-- Problem --
From the first line to the last, copy the material exactly and leave the pictures out.

-- Materials provided --
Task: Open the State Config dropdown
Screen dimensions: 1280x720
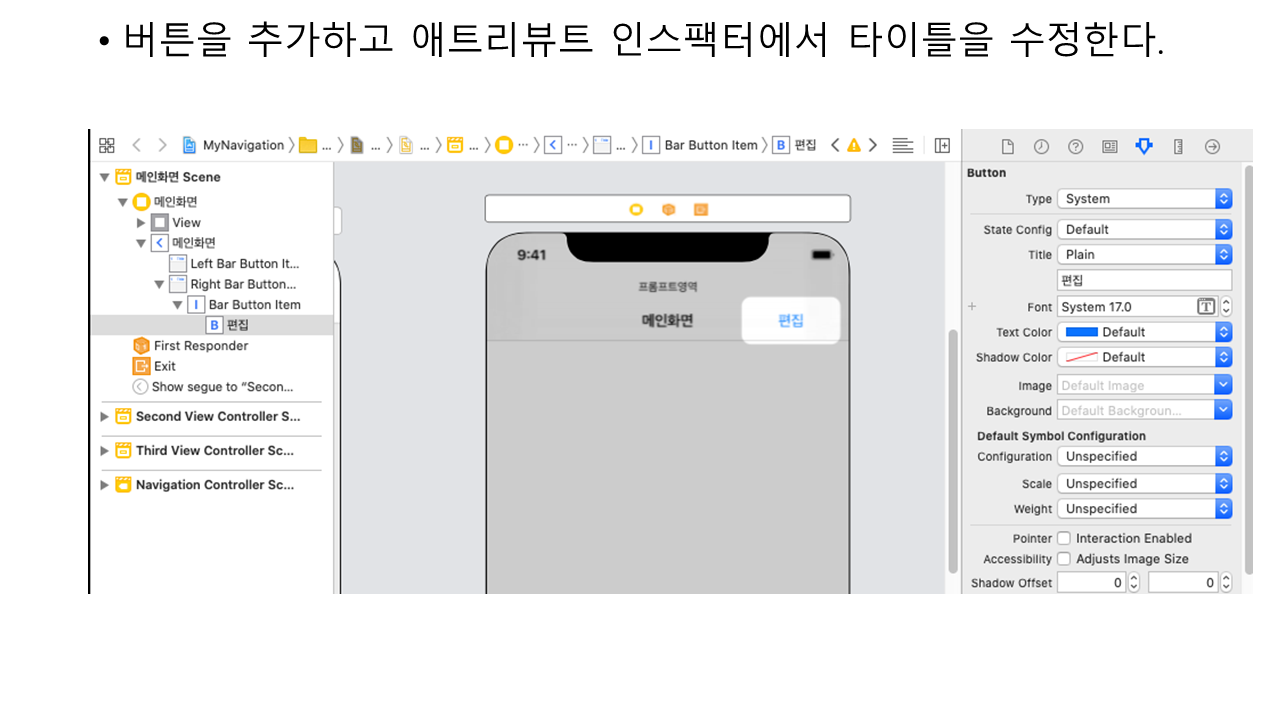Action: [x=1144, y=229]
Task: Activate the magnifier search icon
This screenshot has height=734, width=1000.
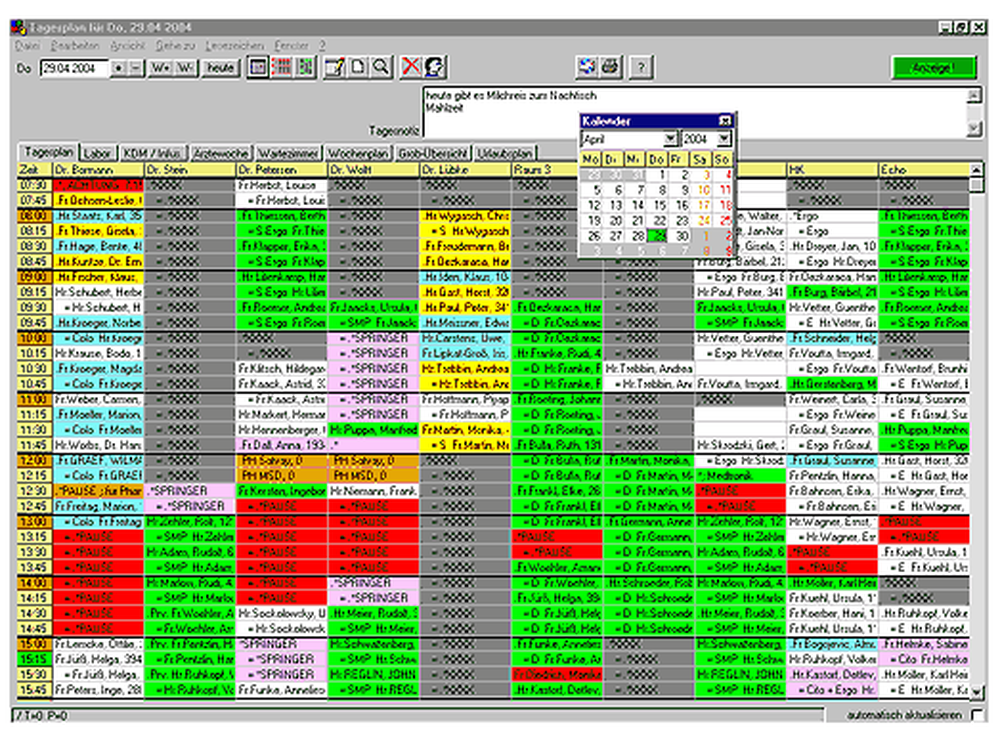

-- Your solution --
Task: Open the State Config dropdown
Screen dimensions: 1280x720
Action: [x=1144, y=229]
Task: Activate the magnifier search icon
This screenshot has height=734, width=1000.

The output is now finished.